Los conspiretas digitales, rabiando de gusto, observamos al
fiel servidor que creía locamente que su amo y sus instrucciones eran el
destino de una nación, necesitada de sabotaje, mentira, desinformación y espionaje.
La patria deseaba que otro candidato presidencial ganara y por un módico
precio: “400 millones entre febrero y mayo”. Por supuesto, los encargados de
traernos la buena nueva, de revelarnos el “periodismo de verdad”, son unos
primos o sobrinos -no conozco bien el parentesco- del jugador de póker reelecto,
el candidato que la conspiración digital pretendía derrotar. Coincide que la
familia del palacio político y del olimpo mediático es la misma, ¿cuánto les
habrá costado sacar a bailar a la verdad en este vals?
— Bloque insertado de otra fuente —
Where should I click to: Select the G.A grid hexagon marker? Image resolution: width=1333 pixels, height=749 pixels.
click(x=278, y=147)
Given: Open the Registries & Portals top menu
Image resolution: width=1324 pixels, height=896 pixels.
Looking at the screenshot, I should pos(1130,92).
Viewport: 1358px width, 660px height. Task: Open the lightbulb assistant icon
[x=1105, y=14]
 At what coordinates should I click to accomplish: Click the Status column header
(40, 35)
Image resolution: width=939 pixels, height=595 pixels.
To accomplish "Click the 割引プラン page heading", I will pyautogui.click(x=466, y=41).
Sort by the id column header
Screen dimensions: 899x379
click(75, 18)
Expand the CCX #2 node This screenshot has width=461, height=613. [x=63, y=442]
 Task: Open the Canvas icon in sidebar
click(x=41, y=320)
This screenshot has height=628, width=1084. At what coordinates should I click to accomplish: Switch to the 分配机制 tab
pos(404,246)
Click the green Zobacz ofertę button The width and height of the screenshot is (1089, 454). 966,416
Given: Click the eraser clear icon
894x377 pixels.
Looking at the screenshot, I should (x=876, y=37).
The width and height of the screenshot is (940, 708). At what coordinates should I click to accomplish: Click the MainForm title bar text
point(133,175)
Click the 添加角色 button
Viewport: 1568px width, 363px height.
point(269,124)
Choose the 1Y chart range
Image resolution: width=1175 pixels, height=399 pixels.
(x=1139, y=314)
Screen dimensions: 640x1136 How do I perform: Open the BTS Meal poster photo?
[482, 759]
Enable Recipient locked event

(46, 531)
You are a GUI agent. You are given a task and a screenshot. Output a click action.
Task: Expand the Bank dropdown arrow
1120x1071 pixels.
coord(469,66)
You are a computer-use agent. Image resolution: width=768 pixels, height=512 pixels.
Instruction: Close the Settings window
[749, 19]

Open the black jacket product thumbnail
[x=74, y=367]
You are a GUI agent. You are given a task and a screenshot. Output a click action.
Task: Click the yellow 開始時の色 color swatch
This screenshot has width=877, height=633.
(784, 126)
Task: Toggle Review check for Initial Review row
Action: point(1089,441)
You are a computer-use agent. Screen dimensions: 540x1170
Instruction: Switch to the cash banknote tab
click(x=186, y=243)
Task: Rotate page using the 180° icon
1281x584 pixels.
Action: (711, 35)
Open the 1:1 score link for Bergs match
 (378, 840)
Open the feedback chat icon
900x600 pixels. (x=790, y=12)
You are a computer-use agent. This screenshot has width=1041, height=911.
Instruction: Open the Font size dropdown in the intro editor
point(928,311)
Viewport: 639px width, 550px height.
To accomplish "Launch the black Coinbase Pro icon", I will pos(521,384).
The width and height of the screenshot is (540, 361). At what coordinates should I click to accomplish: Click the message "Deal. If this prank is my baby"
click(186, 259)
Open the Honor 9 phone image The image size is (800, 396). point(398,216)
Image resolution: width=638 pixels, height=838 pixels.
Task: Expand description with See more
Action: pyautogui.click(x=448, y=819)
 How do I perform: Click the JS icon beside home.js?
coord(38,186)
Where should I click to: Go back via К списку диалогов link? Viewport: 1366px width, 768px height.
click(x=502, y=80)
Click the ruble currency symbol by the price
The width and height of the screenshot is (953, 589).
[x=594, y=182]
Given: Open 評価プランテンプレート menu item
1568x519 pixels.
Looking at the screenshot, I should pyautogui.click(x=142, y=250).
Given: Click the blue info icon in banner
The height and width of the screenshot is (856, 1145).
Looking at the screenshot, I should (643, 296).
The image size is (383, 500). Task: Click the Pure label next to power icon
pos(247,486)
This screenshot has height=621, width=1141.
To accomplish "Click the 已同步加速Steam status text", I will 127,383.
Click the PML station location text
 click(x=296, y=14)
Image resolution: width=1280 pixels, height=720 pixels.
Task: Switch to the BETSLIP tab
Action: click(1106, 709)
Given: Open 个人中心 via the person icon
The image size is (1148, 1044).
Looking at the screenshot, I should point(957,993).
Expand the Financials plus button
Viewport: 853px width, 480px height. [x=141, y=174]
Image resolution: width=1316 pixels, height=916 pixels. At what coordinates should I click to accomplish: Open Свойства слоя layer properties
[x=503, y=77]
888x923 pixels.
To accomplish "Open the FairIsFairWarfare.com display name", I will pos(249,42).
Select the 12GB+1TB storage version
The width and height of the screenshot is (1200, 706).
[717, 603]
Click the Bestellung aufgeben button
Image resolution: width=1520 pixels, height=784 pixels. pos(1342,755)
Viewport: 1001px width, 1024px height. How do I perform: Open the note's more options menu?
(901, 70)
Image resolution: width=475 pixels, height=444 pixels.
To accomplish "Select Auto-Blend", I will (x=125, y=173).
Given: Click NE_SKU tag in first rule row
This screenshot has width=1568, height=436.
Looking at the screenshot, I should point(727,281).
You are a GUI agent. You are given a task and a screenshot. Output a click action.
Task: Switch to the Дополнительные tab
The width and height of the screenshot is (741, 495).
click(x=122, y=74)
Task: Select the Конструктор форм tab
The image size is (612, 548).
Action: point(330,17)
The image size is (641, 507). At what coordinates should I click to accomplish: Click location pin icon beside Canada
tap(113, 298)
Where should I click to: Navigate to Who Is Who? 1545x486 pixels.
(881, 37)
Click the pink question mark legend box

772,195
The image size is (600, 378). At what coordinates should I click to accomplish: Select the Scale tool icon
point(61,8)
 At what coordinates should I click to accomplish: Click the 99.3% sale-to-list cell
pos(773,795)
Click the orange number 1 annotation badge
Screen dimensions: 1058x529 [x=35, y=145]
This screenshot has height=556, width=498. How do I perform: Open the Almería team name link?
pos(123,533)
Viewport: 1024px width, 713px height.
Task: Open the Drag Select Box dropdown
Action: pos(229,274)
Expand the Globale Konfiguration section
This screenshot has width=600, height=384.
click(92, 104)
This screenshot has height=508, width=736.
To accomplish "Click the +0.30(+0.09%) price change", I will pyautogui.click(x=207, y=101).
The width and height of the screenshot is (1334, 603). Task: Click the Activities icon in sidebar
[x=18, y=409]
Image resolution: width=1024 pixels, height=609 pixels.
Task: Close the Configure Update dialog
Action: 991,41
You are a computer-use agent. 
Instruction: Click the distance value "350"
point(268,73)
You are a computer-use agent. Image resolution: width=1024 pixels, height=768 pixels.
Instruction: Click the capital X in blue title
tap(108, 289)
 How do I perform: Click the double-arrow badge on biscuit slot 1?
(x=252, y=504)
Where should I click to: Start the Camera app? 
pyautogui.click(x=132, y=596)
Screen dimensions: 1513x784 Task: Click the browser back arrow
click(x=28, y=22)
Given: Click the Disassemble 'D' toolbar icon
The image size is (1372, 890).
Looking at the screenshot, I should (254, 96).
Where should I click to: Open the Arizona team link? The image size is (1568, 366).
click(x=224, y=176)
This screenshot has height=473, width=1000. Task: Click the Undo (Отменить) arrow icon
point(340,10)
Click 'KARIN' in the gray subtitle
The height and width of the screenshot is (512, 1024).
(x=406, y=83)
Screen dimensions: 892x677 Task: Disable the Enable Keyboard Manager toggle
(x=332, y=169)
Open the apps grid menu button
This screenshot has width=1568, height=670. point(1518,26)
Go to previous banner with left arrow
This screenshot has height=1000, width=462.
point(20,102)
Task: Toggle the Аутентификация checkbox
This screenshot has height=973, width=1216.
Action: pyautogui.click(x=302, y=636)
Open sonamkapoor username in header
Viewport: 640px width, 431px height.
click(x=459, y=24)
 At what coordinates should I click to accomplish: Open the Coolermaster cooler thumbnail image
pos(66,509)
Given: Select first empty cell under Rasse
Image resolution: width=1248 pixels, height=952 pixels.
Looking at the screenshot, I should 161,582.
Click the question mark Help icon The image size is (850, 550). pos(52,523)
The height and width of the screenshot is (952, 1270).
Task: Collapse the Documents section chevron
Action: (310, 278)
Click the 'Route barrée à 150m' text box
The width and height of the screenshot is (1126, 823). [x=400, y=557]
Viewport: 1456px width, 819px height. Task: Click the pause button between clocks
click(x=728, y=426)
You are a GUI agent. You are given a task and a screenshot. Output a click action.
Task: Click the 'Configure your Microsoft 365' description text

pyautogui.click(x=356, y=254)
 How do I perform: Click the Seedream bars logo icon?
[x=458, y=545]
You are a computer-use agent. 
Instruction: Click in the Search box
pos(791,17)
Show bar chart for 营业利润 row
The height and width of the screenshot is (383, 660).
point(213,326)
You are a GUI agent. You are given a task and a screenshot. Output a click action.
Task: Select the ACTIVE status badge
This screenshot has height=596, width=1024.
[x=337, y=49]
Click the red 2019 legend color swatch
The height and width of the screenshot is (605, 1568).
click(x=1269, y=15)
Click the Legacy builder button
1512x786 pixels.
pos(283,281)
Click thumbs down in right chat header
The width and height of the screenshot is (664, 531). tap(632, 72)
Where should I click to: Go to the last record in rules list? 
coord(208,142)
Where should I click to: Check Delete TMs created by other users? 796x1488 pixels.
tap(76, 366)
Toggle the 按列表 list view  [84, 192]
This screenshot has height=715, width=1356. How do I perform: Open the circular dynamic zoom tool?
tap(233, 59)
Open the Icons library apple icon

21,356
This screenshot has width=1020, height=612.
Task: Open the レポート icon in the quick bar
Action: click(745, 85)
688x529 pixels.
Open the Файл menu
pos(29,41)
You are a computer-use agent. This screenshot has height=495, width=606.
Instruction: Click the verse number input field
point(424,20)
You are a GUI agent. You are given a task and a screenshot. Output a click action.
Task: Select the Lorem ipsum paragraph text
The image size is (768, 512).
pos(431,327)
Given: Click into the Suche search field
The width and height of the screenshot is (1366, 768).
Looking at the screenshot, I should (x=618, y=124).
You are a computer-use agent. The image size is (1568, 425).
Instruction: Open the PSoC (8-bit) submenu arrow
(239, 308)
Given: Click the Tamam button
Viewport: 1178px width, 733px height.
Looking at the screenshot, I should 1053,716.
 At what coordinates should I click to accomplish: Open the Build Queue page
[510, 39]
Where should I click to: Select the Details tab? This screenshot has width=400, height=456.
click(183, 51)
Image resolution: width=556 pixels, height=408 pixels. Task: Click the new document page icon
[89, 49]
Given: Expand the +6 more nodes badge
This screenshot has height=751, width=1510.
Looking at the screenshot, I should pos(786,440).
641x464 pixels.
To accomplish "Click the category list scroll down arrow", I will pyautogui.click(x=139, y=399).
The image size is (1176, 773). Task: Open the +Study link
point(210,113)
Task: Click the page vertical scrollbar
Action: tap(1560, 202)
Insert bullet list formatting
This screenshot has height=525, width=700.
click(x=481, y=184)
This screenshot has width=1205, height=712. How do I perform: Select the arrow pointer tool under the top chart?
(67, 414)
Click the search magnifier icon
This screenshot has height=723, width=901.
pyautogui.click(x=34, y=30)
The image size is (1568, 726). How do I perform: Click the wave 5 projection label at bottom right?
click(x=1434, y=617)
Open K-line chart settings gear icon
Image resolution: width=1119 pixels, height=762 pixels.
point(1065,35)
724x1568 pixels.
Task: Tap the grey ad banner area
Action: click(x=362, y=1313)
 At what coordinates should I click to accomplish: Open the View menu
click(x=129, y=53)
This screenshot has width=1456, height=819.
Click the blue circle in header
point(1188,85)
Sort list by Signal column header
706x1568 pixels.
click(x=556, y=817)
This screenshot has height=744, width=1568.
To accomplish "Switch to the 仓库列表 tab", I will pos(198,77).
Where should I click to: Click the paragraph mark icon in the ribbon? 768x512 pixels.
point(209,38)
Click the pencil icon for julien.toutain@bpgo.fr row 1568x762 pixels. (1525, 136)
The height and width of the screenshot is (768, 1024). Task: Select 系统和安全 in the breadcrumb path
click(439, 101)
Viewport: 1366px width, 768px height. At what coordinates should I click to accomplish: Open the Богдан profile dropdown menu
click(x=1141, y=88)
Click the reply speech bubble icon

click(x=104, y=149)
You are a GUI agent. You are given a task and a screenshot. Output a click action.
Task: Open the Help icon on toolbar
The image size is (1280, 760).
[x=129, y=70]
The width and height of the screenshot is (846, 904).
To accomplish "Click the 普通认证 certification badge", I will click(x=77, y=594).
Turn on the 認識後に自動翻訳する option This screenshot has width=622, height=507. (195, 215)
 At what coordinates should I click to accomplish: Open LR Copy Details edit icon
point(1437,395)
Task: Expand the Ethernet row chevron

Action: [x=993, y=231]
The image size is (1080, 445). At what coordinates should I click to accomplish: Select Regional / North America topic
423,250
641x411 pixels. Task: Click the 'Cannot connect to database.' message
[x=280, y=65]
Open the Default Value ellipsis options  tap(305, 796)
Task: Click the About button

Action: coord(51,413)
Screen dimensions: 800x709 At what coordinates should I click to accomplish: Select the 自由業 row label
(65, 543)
Después del marine apareció un funcionario subcontratado de
la NSA, antes fue un operador bancario de un paraíso fiscal. A veces, la verdad
es un flujo escurridizo que necesita explotar en un semanario. Este domingo se
revela el hacker criollo, bastante caro, vapeando su relato convencional y aburrido
de etiquetas muy definidas, quizá preparadas en un espontáneo script: “soy
uribista y patriota”; “conocía a los miembros de Andrómeda”; “el aparato logístico
era enorme, estatal y militar”; “gastábamos mucho dinero”; “recibía órdenes de
Zuloaga”; “el objetivo era la paz y su cortejo”; “Uribe filtra hasta sus
hemorroides”. El vals que el país quiere oír y bailar junto a la verdad. El
hijo de Andrómeda ha salido a cantar por las esquinas y deberemos creerle tres
cuartos de lo que dice, o al menos la mitad, también podemos esperar a tener la
suficiente memoria histórica para conocer algún día en un documental en YouTube, producido por los Post Office Cowboys, qué demonios pasó realmente.